45,676 posts, read 24,024,933 times
Reputation: 15559
Quote:
Originally Posted by lilyflower3191981 View Post
My ER doctor uncle has told me at the very beginning of this pandemic, "You don't want to be on that ventilator"

I am young, fit, healthy, and not one of those high risk people, but I am hiding myself in my house because I do not want this nasty bug in my body, period. To each his/her own.

In my uncle's hospital at least, the mortality rate of people on ventilator is way over 50%, and many people suffer from multi organ failure and many have been on ventilator for 15 plus days and they still die. This means, overwhelming MAJORITY of the patients ON VENTILATOR cannot make it.

A doctor has to thread a 10-inch plastic tube down a patient’s throat and into the lungs, attaches it to the ventilator, yikes! The truth is that many patients were so critically ill their chances of survival were poor no matter what care they received.
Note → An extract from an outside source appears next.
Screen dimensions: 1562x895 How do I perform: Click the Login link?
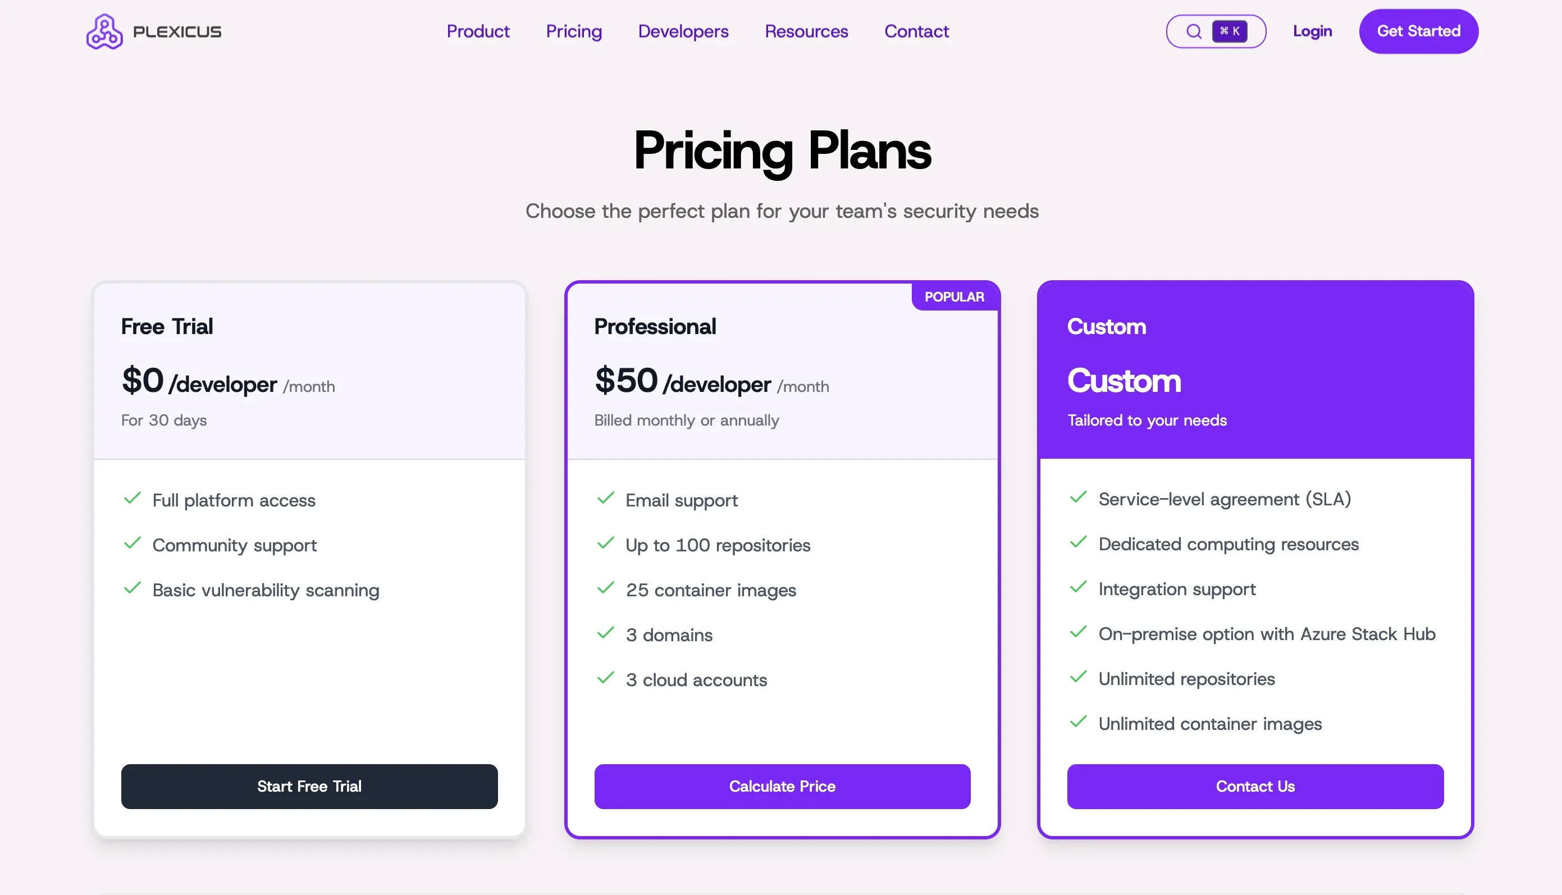point(1313,31)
Certainly the drug like hydroxychloroquine might not work for the critical ill patients, but guess what? ventilators might not work for them either. For the high risk folks, you have to treat them EARLY, (yeah, easier said than done) My uncle's hospital uses non-invasive methods, and avoids putting patients on ventilators too early.
Yup common sense -- ventilator is a last ditch effort for someone who is sick....and the outcomes are not good but without the ventilator the outcome is 100 per cent BAD.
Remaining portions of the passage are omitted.